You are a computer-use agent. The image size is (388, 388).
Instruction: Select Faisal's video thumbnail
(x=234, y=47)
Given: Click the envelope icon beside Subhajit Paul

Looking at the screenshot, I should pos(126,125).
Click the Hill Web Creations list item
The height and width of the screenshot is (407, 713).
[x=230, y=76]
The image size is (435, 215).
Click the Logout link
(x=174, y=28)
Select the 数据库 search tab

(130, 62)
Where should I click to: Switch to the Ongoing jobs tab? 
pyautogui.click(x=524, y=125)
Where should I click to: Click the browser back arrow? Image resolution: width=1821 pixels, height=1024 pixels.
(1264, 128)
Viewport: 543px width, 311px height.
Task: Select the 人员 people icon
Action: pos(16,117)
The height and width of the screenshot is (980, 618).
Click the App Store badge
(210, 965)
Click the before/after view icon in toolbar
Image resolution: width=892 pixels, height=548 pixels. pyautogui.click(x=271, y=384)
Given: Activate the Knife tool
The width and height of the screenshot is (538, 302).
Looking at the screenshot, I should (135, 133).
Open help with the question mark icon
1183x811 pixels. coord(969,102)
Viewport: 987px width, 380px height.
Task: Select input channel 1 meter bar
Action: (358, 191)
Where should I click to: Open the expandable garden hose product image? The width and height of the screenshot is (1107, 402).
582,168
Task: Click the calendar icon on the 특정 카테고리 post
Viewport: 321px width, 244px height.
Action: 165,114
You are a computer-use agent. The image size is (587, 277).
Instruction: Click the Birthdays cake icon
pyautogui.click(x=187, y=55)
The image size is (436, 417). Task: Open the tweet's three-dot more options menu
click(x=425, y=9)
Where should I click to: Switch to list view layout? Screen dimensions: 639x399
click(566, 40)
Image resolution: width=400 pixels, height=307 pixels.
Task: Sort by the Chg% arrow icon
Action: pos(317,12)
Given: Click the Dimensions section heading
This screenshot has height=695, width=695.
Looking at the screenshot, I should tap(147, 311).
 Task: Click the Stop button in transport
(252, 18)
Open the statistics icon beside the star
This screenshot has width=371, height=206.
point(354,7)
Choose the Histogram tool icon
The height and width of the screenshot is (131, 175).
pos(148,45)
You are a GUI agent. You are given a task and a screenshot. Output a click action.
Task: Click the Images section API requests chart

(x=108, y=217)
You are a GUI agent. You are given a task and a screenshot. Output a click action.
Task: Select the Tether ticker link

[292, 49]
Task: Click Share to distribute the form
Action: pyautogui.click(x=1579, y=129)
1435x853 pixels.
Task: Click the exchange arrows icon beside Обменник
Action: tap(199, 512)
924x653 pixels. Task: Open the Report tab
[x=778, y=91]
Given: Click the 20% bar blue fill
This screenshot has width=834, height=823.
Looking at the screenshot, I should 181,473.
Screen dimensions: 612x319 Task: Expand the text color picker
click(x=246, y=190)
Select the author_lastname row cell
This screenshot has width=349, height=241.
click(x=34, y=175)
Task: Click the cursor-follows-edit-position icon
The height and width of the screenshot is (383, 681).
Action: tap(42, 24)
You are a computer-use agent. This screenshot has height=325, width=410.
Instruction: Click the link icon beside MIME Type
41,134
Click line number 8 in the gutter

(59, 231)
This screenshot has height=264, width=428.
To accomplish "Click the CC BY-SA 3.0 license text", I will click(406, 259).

┄┄┄┄┄┄┄┄┄┄┄┄┄┄┄┄┄┄┄┄

▸ WRITTEN INSTRUCTION: Copy out all of the material above word for word, keeping every line in its original order.

▸ SOLUTION FOR THIS PROBLEM:
You are a computer-use agent. The image size is (388, 388).
Instruction: Select Faisal's video thumbnail
(x=234, y=47)
Given: Click the envelope icon beside Subhajit Paul

Looking at the screenshot, I should pos(126,125).
Click the Hill Web Creations list item
The height and width of the screenshot is (407, 713).
[x=230, y=76]
The image size is (435, 215).
Click the Logout link
(x=174, y=28)
Select the 数据库 search tab

(130, 62)
Where should I click to: Switch to the Ongoing jobs tab? 
pyautogui.click(x=524, y=125)
Where should I click to: Click the browser back arrow? Image resolution: width=1821 pixels, height=1024 pixels.
(1264, 128)
Viewport: 543px width, 311px height.
Task: Select the 人员 people icon
Action: pos(16,117)
The height and width of the screenshot is (980, 618).
Click the App Store badge
(210, 965)
Click the before/after view icon in toolbar
Image resolution: width=892 pixels, height=548 pixels. pyautogui.click(x=271, y=384)
Given: Activate the Knife tool
The width and height of the screenshot is (538, 302).
Looking at the screenshot, I should (135, 133).
Open help with the question mark icon
1183x811 pixels. coord(969,102)
Viewport: 987px width, 380px height.
Task: Select input channel 1 meter bar
Action: (358, 191)
Where should I click to: Open the expandable garden hose product image? The width and height of the screenshot is (1107, 402).
582,168
Task: Click the calendar icon on the 특정 카테고리 post
Viewport: 321px width, 244px height.
Action: 165,114
You are a computer-use agent. The image size is (587, 277).
Instruction: Click the Birthdays cake icon
pyautogui.click(x=187, y=55)
The image size is (436, 417). Task: Open the tweet's three-dot more options menu
click(x=425, y=9)
Where should I click to: Switch to list view layout? Screen dimensions: 639x399
click(566, 40)
Image resolution: width=400 pixels, height=307 pixels.
Task: Sort by the Chg% arrow icon
Action: pos(317,12)
Given: Click the Dimensions section heading
This screenshot has height=695, width=695.
Looking at the screenshot, I should tap(147, 311).
 Task: Click the Stop button in transport
(252, 18)
Open the statistics icon beside the star
This screenshot has width=371, height=206.
point(354,7)
Choose the Histogram tool icon
The height and width of the screenshot is (131, 175).
pos(148,45)
You are a GUI agent. You are given a task and a screenshot. Output a click action.
Task: Click the Images section API requests chart

(x=108, y=217)
You are a GUI agent. You are given a task and a screenshot. Output a click action.
Task: Select the Tether ticker link

[292, 49]
Task: Click Share to distribute the form
Action: pyautogui.click(x=1579, y=129)
1435x853 pixels.
Task: Click the exchange arrows icon beside Обменник
Action: tap(199, 512)
924x653 pixels. Task: Open the Report tab
[x=778, y=91]
Given: Click the 20% bar blue fill
This screenshot has width=834, height=823.
Looking at the screenshot, I should 181,473.
Screen dimensions: 612x319 Task: Expand the text color picker
click(x=246, y=190)
Select the author_lastname row cell
This screenshot has width=349, height=241.
click(x=34, y=175)
Task: Click the cursor-follows-edit-position icon
The height and width of the screenshot is (383, 681).
Action: tap(42, 24)
You are a computer-use agent. This screenshot has height=325, width=410.
Instruction: Click the link icon beside MIME Type
41,134
Click line number 8 in the gutter

(59, 231)
This screenshot has height=264, width=428.
To accomplish "Click the CC BY-SA 3.0 license text", I will click(406, 259).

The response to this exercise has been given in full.